The Court held that SG was not liable under the CDS as there had been no credit event with reference to Philippines government. "There is, as noted, no reason to assume that the risk transferred to Aon was precisely the risk that it transferred or sought to transfer to SG". The definition of "reference entity" in the contract did not include ISDA's definition of "sovereign" - rather the parties referred to "Republic of Philippines". It is notable that the definition of "sovereign" under ISDA definitions is much broader -"any state, political subdivision or government, or any agency, instrumentality, ministry, department or other authority (including, without limiting the foregoing, the central bank) thereof".

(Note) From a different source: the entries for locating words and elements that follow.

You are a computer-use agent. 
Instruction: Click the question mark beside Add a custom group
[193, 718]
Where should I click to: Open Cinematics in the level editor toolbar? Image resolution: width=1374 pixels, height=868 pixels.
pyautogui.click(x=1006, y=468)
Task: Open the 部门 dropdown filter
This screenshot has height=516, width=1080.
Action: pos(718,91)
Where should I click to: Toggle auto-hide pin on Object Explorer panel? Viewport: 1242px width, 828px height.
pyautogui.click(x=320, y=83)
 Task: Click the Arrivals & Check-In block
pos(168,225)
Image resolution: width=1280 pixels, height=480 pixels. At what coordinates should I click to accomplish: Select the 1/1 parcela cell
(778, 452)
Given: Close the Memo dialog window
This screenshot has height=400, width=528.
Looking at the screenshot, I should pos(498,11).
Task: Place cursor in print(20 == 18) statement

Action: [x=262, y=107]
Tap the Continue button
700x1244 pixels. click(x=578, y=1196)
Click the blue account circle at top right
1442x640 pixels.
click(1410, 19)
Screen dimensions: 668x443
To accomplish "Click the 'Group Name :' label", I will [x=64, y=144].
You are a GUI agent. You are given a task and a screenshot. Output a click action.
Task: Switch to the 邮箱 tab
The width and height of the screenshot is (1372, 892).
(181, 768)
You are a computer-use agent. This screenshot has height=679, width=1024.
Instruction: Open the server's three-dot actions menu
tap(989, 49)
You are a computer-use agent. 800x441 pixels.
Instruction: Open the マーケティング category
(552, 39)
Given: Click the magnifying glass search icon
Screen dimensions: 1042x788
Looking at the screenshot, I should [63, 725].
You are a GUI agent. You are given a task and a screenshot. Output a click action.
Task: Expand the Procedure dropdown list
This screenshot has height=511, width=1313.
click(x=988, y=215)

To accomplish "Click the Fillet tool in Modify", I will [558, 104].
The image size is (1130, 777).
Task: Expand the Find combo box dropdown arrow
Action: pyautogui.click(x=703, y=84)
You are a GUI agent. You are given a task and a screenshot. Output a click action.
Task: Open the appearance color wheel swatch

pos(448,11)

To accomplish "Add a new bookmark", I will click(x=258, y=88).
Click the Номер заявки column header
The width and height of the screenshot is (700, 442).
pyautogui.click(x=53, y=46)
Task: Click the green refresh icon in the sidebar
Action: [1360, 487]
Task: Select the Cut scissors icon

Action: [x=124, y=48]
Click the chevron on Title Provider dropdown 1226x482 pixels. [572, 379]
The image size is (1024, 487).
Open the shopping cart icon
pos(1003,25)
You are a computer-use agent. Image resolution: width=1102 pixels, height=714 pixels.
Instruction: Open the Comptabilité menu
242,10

The Court also went into the nitty-gritty of "credit event notice". As per ISDA definitions, the demand must be irrevocable. Aon's letter to SG was not irrevocable but was a conditional request - they talked about it they fail the litigation that they had filed regarding their obligation to pay to Ursa. The Letter did not event say that it was a notice of credit event.
NOMURA INTERNATIONAL Plc v. CREDIT SUISSE FIRST BOSTON INTERNATIONAL
 EWHC 160 (Comm)
This ruling relates to whether "convertible bonds" of Railtrack, which went into administrative receivership, were actually "not contingent" in the ISDA's definitions of characteristics of a "deliberable obligation".
On analysis, the Court held that convertible bonds imply an option on the part of the debentureholder to convert, and therefore, they were "not contingent" securities.
Deutsche Bank v. Ambac Credit Products No. 04 Civ. 5594 (DLC) (SDNY 6 Jul 2006).
This case highlights that simply buying protection on a CDS may not be enough - the credit event having occurred, one needs to meticulously comply with all deadlines in extremely precise manner.
Here, Deutsche Bank was the protection buyer and Ambac was the protection seller. The transaction related to a US company called Solutia that filed for bankruptcy on 13 Dec 2003. On Dec 17, DB had sent to Ambac a notice of publicly available information, and on Jan 16, (which is the last day on which the notice could be served as ISDA documetation provides for a 30-day window), DB sent to Ambac a notice of intended physical settlement.
It seems on 4th Feb 2004, Ambac instructed the depository to receive the physical delivery of Solutia securities. It also placed money with its bank to release on receipt of the securities.
DB was suppposed to receive the bonds itself from other CDS counterparties with whom it had sold protection. The facts noted in the case reveal that by the last date for delivery, that 11th Feb, there was no actual delivery done by DB. It was 4th March by the time DB had deliverable securities.
The ruling notes that the market practice is that the protection seller indeed expects to receive delivery by the delivery date. "There is a compelling economic reason for parties to expect that delivery deadlines in a CDS transaction will be inflexible. In such transactions, the protection seller agrees to take on a precisely defined level of risk, for which it is paid an amount determined by its underwriting calculations. An open-ended delivery deadline would make such fine-tuned calculations difficult. As a result, a protection seller is highly unlikely to provide this sort of coverage without an express discussion of its parameters and the associated additional premium".
Having established that DB failed in making timely delivery, the Court denied DB's claim to receive the protection payment.